I had two good reasons for wanting it out; first, because it hurt. No one should stick anything up that part of the male anatomy. Second, an infection from a catheter is what killed my wife. The sooner the thing was out, the better.
A hospital orderly, a husky young freckled man wearing bright purple scrubs, came for me around two in the afternoon. He unhooked some wires and tubes from my body, then wheeled my entire bed down the linoleum corridor to radiology. I didn’t know it was my second visit until the technician operating the equipment said, “Welcome back.”
“Have I been here before?”
“You were out the first time,” she replied.
The scan was tedious, surprisingly loud, and took about an hour. When it was through, the orderly wheeled me back to my room and I fell asleep. When I woke, Angel was back.
CHAPTER
Three
Somewhere between being stabbed and waking in the hospital, I had an experience that’s difficult to describe. Call it a dream or a vision, but McKale came to me. She told me that it wasn’t my time to die—that there were still people I was meant to meet. When I asked her who, she replied, “Angel.” Who is this woman?
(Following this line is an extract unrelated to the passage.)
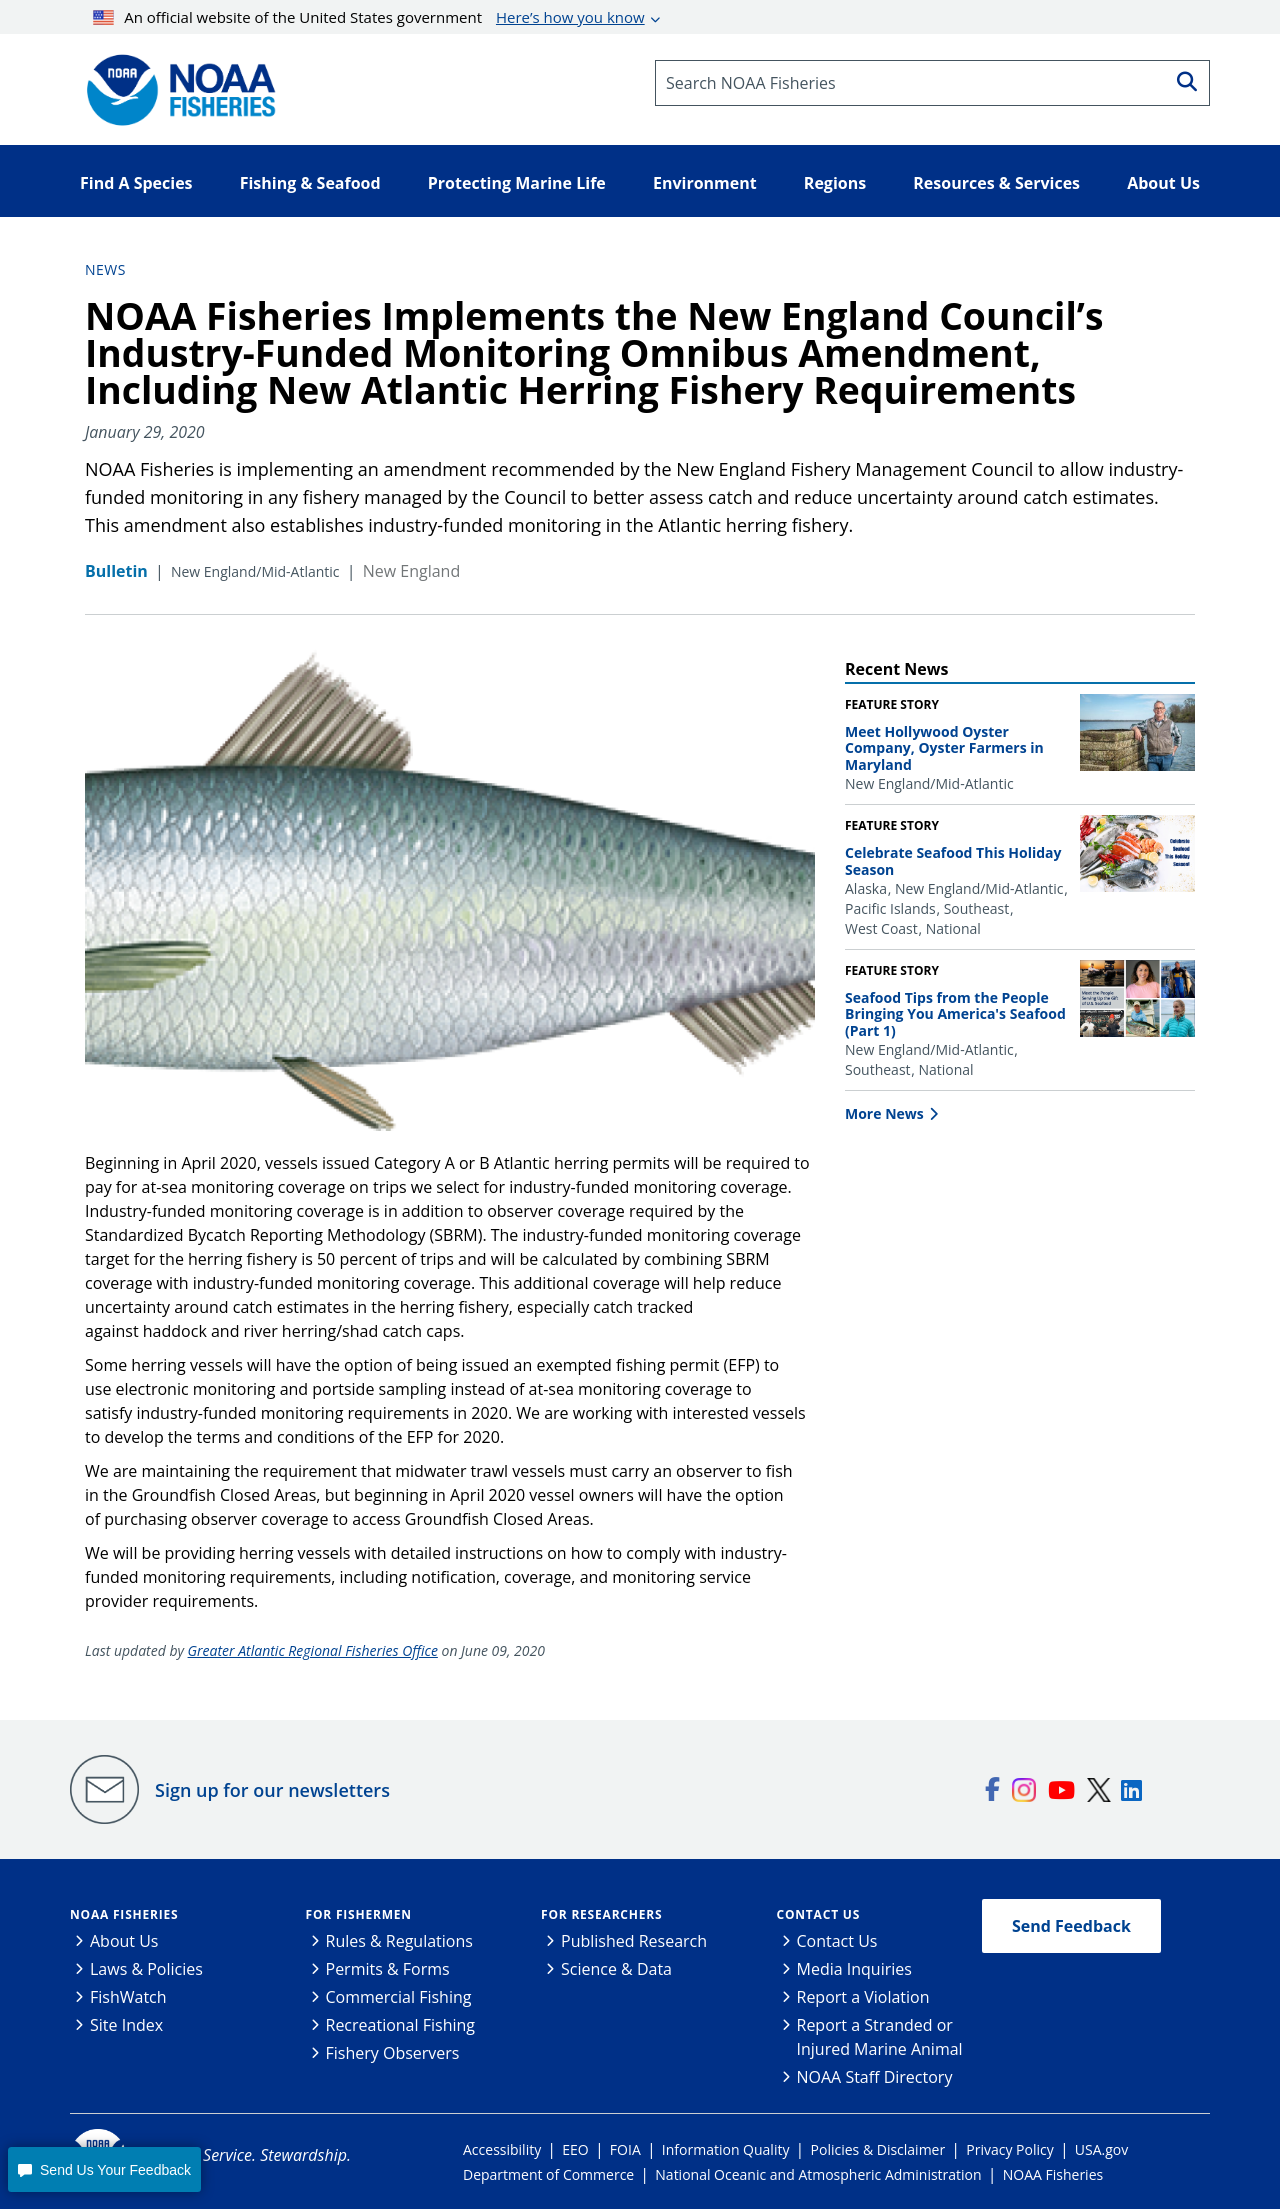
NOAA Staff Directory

Alan Christoffersen’s diary
The first time I woke in the hospital, there was a strange woman sitting in a chair next to my hospital bed. She was about my age and dressed casually, wearing a fitted T-shirt and jeans. When I could speak, I asked her who she was. She told me that we had met a few days earlier just outside the small town of Waterville. Her car had been stopped at the side of the road with a flat tire.
I recalled the
encounter. She had tried to change the tire herself but had spilled the wheel’s lug nuts down the side of the incline into a deep gorge, leaving her stranded. I had taken a nut from each of the other tires and attached her spare.
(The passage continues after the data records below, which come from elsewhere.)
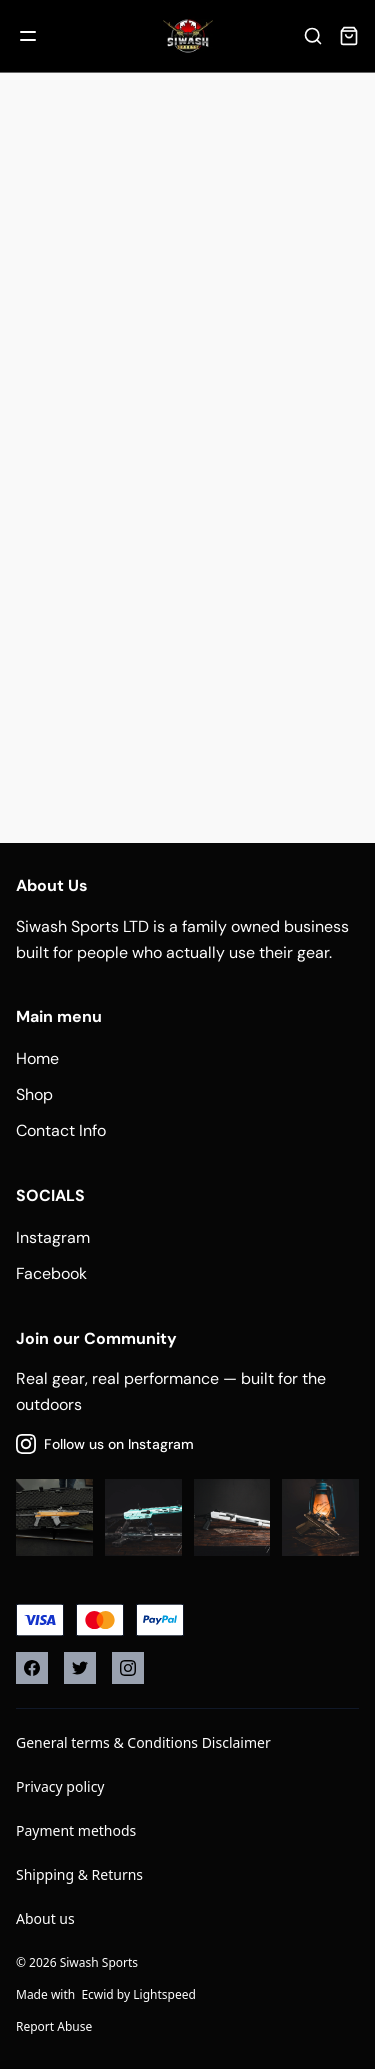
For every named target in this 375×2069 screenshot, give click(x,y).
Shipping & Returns (79, 1874)
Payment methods (76, 1830)
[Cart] (349, 36)
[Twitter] (80, 1668)
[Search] (313, 36)
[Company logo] (188, 36)
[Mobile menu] (28, 36)
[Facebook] (32, 1668)
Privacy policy (60, 1786)
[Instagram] (128, 1668)
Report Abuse (54, 2026)
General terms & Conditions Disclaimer (143, 1742)
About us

She had offered me a ride to Spokane that I turned down. Just before she drove off, she gave me her business card, which (since I’d thrown my cell phone away on the first day of my walk) was the only contact information the police found on me. They called her and, inexplicably, she came. Her name was Annie, but she told me to call her Angel. “That’s what my friends call me,” she said.
She was with me when the doctor told me that I would need several weeks of convalescence at home.
“I’m homeless,” I said.
There was an awkward silence. Then Angel said, “He can come home with me.”
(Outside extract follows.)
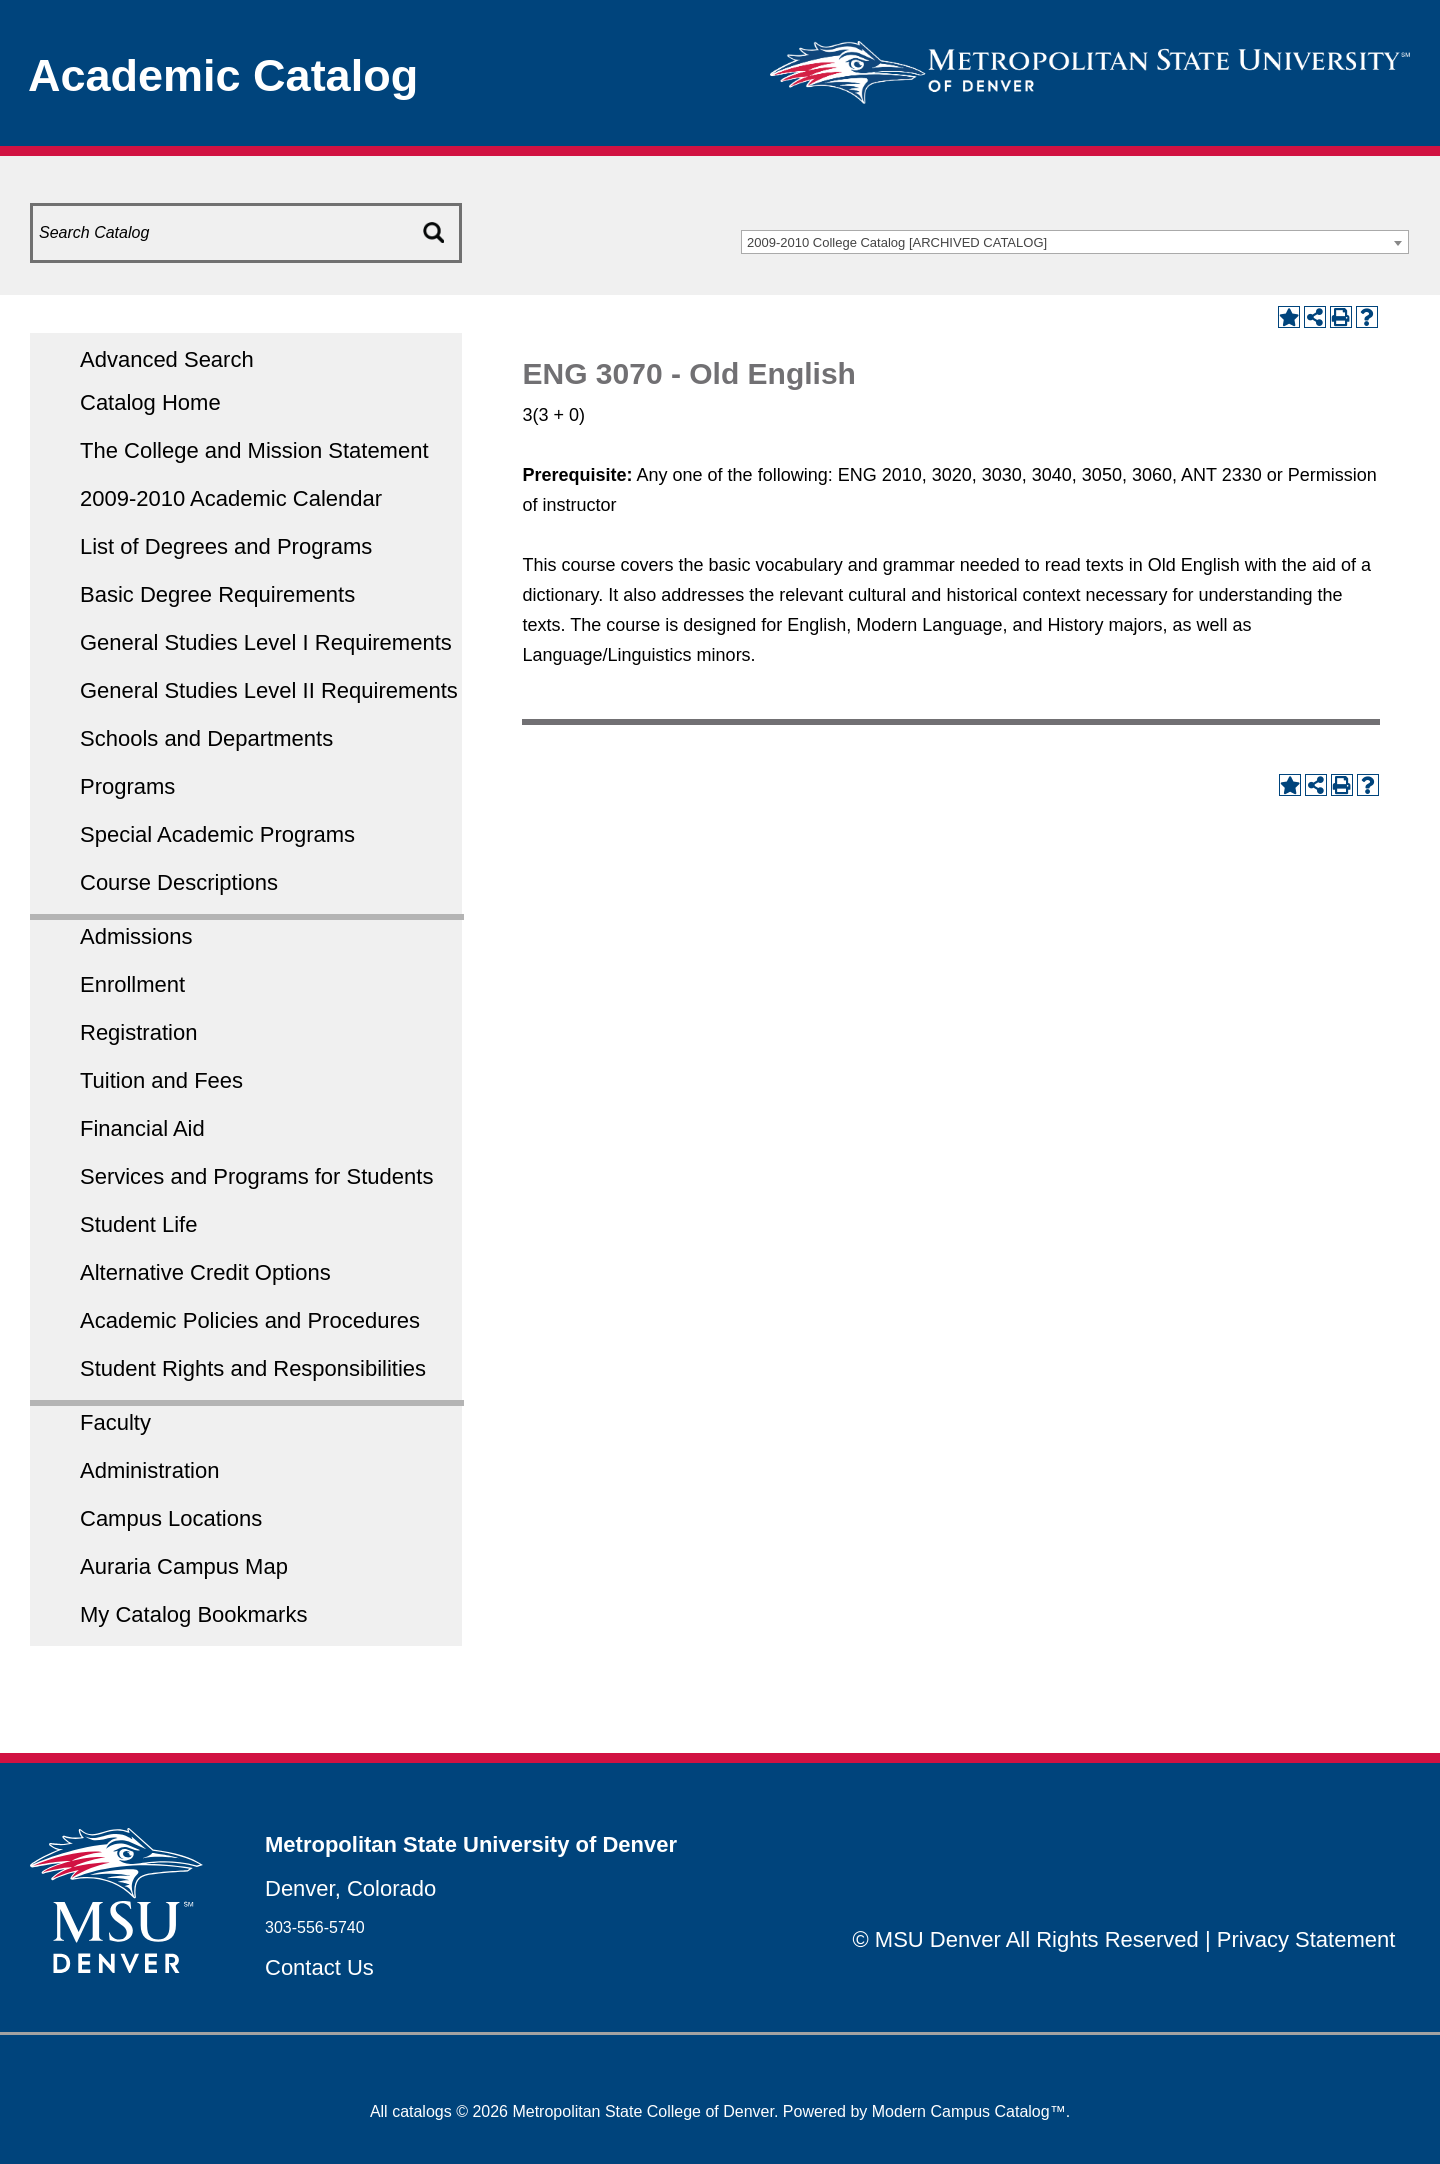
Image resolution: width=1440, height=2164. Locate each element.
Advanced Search (167, 359)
Since then she had come every day to see me, staying for about an hour each night, our conversation as stilted as two teenagers on a blind date. I wasn’t bothered that she came—I was lonely and appreciated the company—I just didn’t know why she came.
Tonight’s visit (angelic visitations, she called them) was later than usual. When I woke, she was looking down, reading a paperback Amish love story. As I looked at her, a song started playing in my head.
I’m on top of the world looking down on creation…
The tune, ironically cheerful, kept on playing, as annoyingly insistent as a scratched vinyl record. The melody was from a seventies song—something from my childhood. The Carpenters. My mother loved the Carpenters. She’d talk about Richard and Karen Carpenter like they were relatives.
Even as she was dying of cancer, she’d play their records. Especially when she was dying. She said their music kept her spirits up. As a kid, I knew the words to all their songs by heart. I still did. “Close to You,” “Rainy Days and Mondays,” “Hurting Each Other”; I remember tracing the Carpenters’ signature logo on typing paper, then trying to improve it, which was probably my first commercial graphic attempt.